## START Data provided
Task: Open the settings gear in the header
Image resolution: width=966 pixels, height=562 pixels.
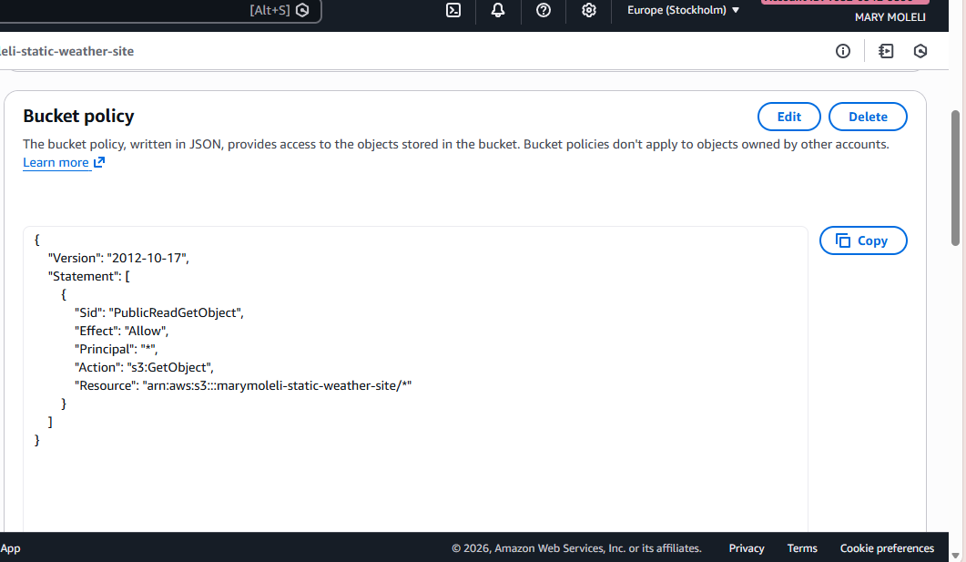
## END Data provided
## START Data provided
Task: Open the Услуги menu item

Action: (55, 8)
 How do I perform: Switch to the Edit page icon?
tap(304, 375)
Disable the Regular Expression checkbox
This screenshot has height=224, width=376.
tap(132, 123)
## END Data provided
* _Set problem_
Can you retype the rows that start at the line containing "Disable the Regular Expression checkbox" and end after the line containing "tap(132, 123)", copying each one character for character?

* _Result for this task_
Disable the Regular Expression checkbox
This screenshot has height=224, width=376.
tap(132, 123)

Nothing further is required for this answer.